━━ Data for this task

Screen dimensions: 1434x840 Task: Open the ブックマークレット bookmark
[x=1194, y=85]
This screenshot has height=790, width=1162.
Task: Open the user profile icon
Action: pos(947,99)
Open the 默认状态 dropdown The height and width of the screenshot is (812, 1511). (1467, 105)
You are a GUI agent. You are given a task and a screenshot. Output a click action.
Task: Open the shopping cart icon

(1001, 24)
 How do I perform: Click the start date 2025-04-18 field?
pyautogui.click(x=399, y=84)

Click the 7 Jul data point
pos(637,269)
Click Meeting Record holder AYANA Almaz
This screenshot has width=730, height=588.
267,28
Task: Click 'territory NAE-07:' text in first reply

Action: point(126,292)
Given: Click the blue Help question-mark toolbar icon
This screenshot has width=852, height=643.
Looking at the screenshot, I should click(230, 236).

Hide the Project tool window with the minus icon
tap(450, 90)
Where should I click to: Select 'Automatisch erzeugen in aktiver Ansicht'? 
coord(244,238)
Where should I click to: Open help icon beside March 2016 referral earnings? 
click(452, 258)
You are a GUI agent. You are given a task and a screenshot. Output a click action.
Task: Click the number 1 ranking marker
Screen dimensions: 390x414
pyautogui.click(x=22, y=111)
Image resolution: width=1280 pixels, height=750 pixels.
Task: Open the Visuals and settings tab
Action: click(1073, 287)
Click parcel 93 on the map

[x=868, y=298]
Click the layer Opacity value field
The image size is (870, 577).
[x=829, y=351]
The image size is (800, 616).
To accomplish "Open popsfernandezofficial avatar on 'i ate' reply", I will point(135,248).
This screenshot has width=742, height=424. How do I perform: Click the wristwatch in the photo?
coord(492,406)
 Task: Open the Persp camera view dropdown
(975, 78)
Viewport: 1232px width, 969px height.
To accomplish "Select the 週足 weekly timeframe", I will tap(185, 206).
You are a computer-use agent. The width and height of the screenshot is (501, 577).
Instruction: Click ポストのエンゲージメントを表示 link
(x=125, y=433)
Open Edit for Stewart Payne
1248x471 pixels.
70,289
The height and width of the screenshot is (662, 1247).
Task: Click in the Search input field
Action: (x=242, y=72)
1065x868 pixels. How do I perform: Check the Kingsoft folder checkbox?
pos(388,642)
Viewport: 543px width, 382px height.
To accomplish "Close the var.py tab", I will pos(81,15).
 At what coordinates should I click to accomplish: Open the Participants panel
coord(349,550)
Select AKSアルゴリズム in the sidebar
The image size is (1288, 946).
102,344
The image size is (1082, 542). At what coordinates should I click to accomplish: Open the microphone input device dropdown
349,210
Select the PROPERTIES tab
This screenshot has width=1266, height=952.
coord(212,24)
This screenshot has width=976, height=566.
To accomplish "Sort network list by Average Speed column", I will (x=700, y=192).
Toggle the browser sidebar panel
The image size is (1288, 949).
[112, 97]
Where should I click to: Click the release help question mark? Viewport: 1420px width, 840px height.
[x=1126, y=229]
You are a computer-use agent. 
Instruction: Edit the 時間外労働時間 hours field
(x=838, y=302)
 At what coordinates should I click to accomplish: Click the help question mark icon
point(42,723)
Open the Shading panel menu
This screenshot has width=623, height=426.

━━━━

_Given instruction_:
Print everything in the data from the line containing "Task: Open the Persp camera view dropdown" down to the line containing "point(42,723)", both included, with each line exactly as it stands.

_Solution to the exercise_:
 Task: Open the Persp camera view dropdown
(975, 78)
Viewport: 1232px width, 969px height.
To accomplish "Select the 週足 weekly timeframe", I will tap(185, 206).
You are a computer-use agent. The width and height of the screenshot is (501, 577).
Instruction: Click ポストのエンゲージメントを表示 link
(x=125, y=433)
Open Edit for Stewart Payne
1248x471 pixels.
70,289
The height and width of the screenshot is (662, 1247).
Task: Click in the Search input field
Action: (x=242, y=72)
1065x868 pixels. How do I perform: Check the Kingsoft folder checkbox?
pos(388,642)
Viewport: 543px width, 382px height.
To accomplish "Close the var.py tab", I will pos(81,15).
 At what coordinates should I click to accomplish: Open the Participants panel
coord(349,550)
Select AKSアルゴリズム in the sidebar
The image size is (1288, 946).
102,344
The image size is (1082, 542). At what coordinates should I click to accomplish: Open the microphone input device dropdown
349,210
Select the PROPERTIES tab
This screenshot has width=1266, height=952.
coord(212,24)
This screenshot has width=976, height=566.
To accomplish "Sort network list by Average Speed column", I will (x=700, y=192).
Toggle the browser sidebar panel
The image size is (1288, 949).
[112, 97]
Where should I click to: Click the release help question mark? Viewport: 1420px width, 840px height.
[x=1126, y=229]
You are a computer-use agent. 
Instruction: Edit the 時間外労働時間 hours field
(x=838, y=302)
 At what coordinates should I click to accomplish: Click the help question mark icon
point(42,723)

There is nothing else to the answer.